Facebook is not necessarily evil: but nor does it exhibit the presence of a moral compass. Its platform has been used to propagate information, much of it false, that has led to ethnic cleansing, murder, suicide, cyber-bullying, interference in national elections. Facebook’s responses to these events has been to prevaricate, to excuse itself, to refuse to acknowledge its responsibility for their existence – and when overwhelmed with evidence, to issue meek apologies.
Facebook is a private company. You agree to its terms of service when you use its platform, and you have very few rights to privacy in exchange for the ‘convenience’ it provides. Your right to free speech, if you are in the USA, is a constitutional right – it does not extend to private companies, and they are under no obligation to grant it, nor to curtail it.
The likelihood of Facebook changing its business model as it adopts a cryptocurrency seems low. Trust is earned, and Facebook is in debt.
Decentralization Is Your Friend
At the heart of cryptocurrencies and much of the blockchain technology behind them is the concept of ‘decentralization’.
Decentralization is a movement: it is a conscious effort by some people across the globe to reduce the control that certain organizations, such as banks and technology companies, exert over our lives. (We’re discussing private businesses, although governments are also often criticized too – but that’s a different argument.)
In truth, decentralization is a dream, an ideal. It is neither practical, likely, nor even desirable that we will realize a fully-decentralized existence. But a degree of control over our own data, our own identities, and who has access to our experiences is – many of us believe – a fundamental human right.
Truly decentralized blockchains, like Bitcoin’s, are controlled by no single person or entity.
Users are in control of what they spend, with whom, and on what. The miners that work to keep the network running smoothly do receive a transaction fee for doing so.
It is minuscule in comparison to that imposed by Visa, MasterCard, and PayPal.

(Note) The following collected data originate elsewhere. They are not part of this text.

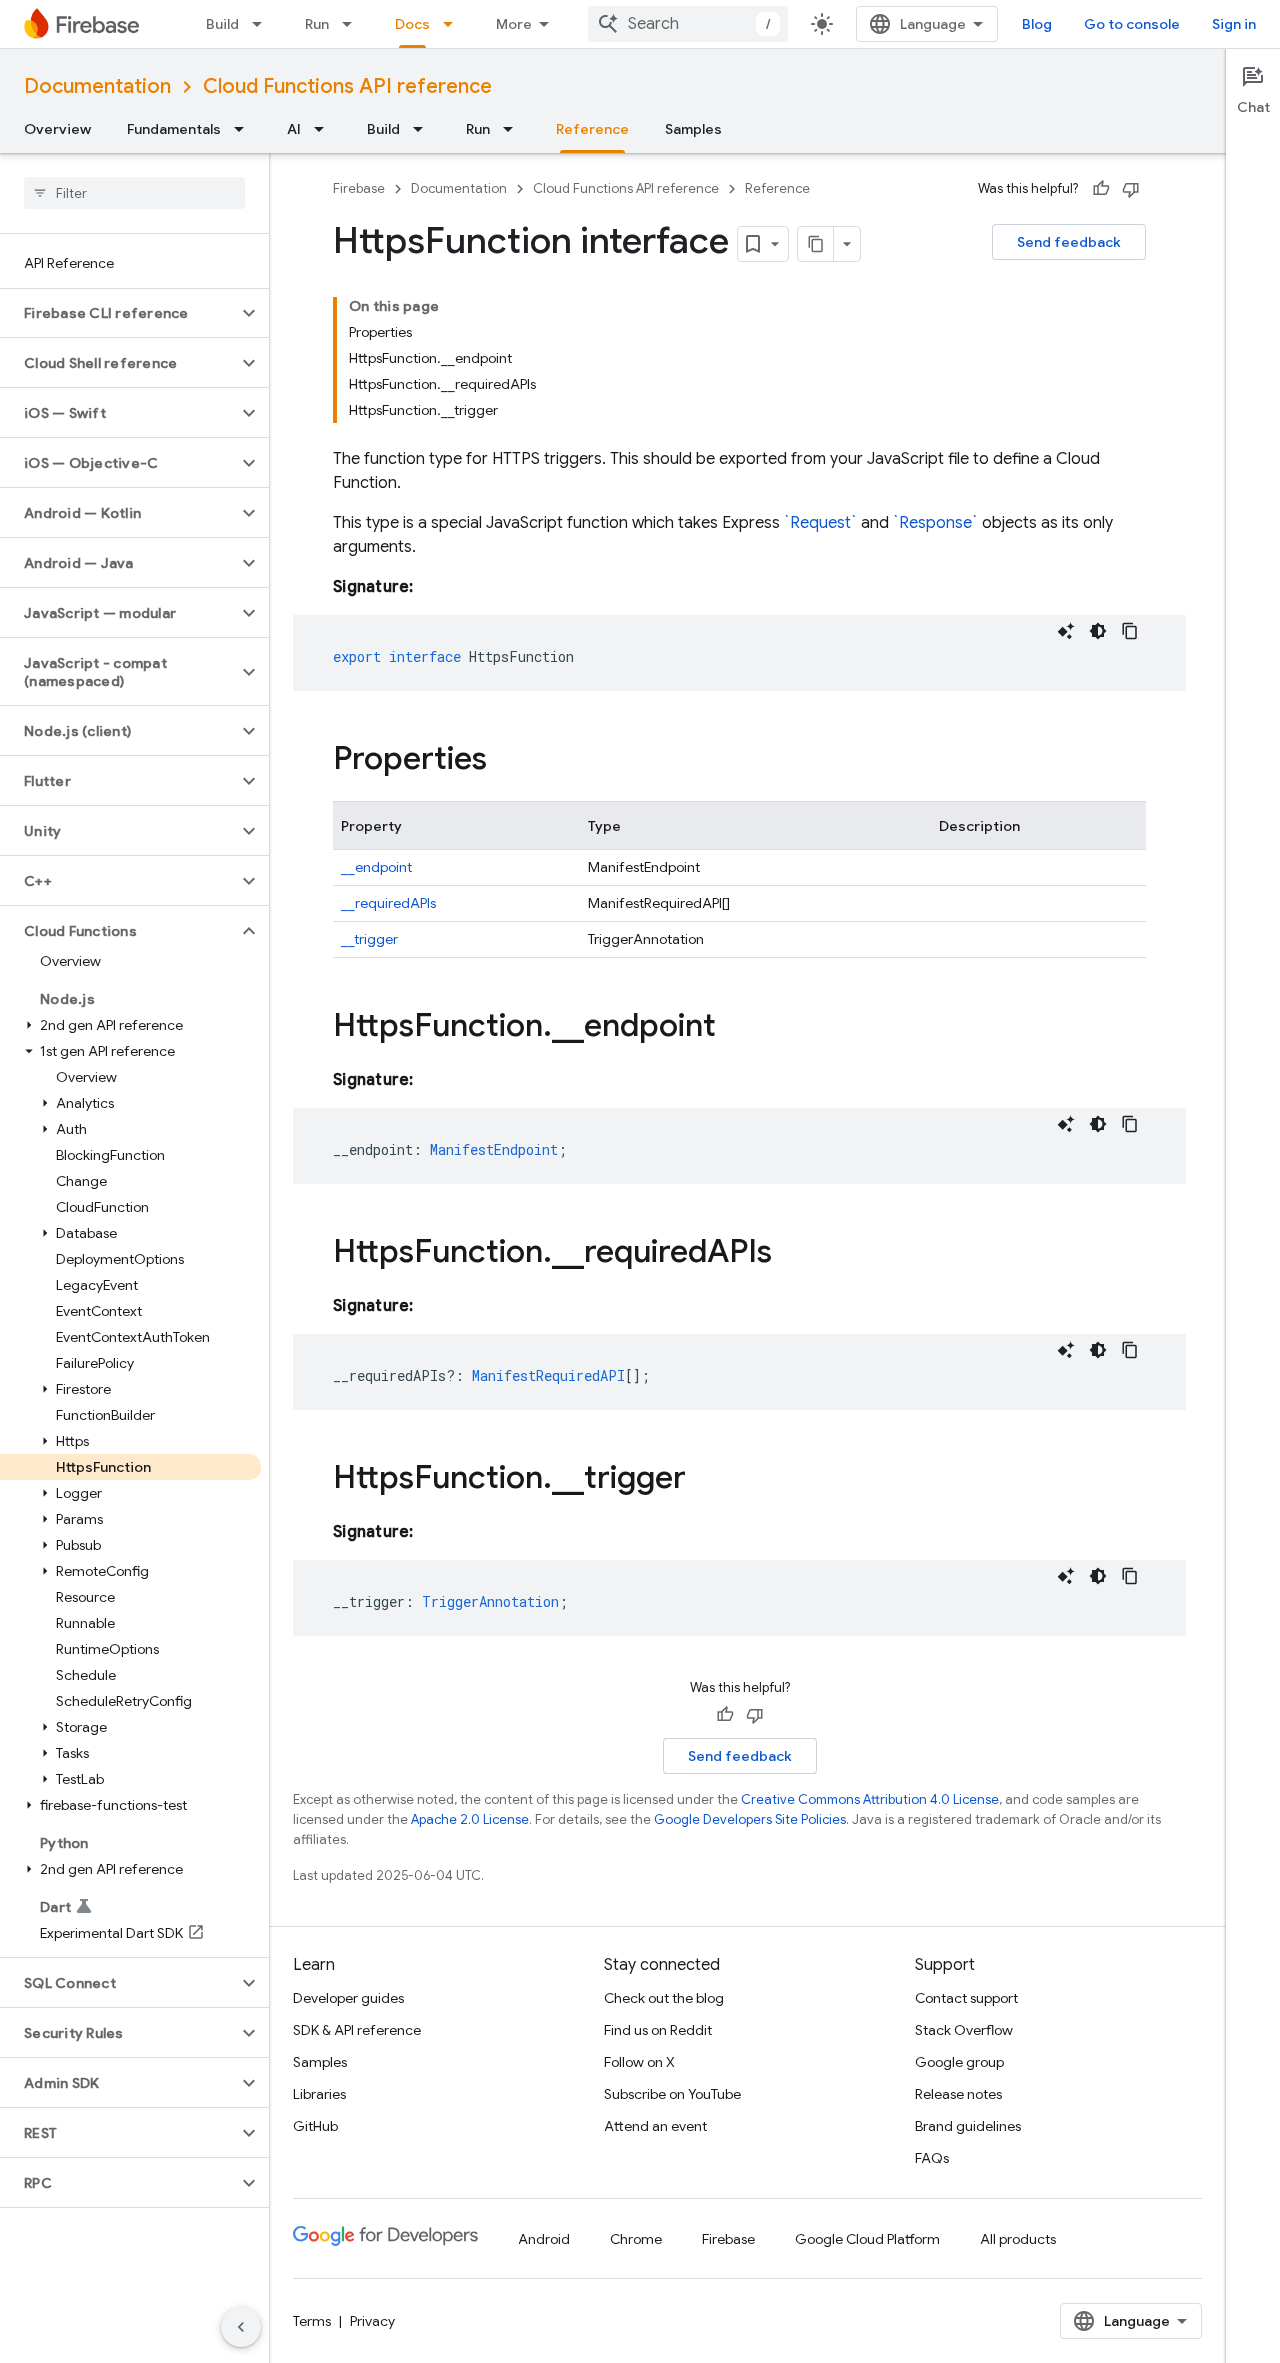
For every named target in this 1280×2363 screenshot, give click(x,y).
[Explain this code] (1066, 631)
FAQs (932, 2158)
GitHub (315, 2126)
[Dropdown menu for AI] (325, 129)
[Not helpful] (1131, 189)
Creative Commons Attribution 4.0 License (870, 1799)
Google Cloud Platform (867, 2239)
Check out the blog (664, 1998)
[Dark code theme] (1098, 631)
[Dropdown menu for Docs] (454, 24)
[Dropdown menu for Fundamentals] (245, 129)
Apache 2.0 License (470, 1819)
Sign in (1234, 24)
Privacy (372, 2321)
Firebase (359, 188)
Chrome (636, 2239)
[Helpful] (1101, 189)
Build (222, 24)
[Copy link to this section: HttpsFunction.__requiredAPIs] (792, 1254)
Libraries (319, 2094)
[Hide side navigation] (241, 2327)
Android (544, 2239)
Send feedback (1069, 242)
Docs (412, 24)
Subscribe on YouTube (672, 2094)
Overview (57, 129)
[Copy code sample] (1130, 631)
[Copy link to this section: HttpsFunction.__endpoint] (736, 1028)
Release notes (958, 2094)
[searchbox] (134, 193)
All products (1018, 2239)
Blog (1037, 24)
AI (294, 129)
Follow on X (639, 2062)
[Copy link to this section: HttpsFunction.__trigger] (706, 1480)
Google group (959, 2062)
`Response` (935, 523)
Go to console (1132, 24)
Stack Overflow (964, 2030)
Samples (693, 129)
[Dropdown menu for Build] (263, 24)
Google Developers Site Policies (750, 1819)
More (514, 24)
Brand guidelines (968, 2126)
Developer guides (348, 1998)
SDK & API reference (357, 2030)
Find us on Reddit (658, 2030)
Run (317, 24)
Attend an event (655, 2126)
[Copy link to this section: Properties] (507, 761)
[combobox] (688, 24)
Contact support (966, 1998)
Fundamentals (174, 129)
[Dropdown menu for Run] (353, 24)
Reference (592, 129)
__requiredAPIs (388, 903)
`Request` (820, 523)
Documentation (97, 86)
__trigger (369, 939)
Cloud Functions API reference (347, 86)
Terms (312, 2321)
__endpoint (376, 867)
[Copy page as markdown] (816, 244)
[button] (118, 313)
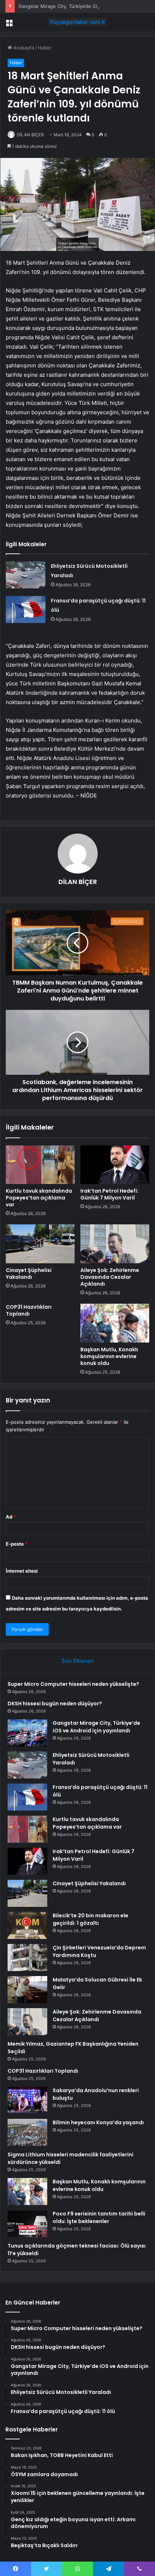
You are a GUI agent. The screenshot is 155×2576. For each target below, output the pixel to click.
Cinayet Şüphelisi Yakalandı (29, 1274)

Legacy payment processors have joined forces with Facebook to co-opt the cryptocurrency movement and keep control in the hands of the global conglomerates that have been selling your data and taking your money for years.
Libra will be a centralized cryptocurrency, despite efforts to involve stakeholders such as other payment companies – which is likely a ploy to avoid the regulatory issues that have plagued the cryptocurrency industry to date.
Facebook will be in control of your money, and it will use and share your data according to its own agenda.
In many ways, Libra is a declaration of war on decentralization. We have a clear choice: resist centrally controlled cryptocurrencies, or roll over and accept our fate as pawns in the great game of jurisdiction over our data. And our money.
The only true ally you have in the future is your freedom.
And decentralization equals freedom.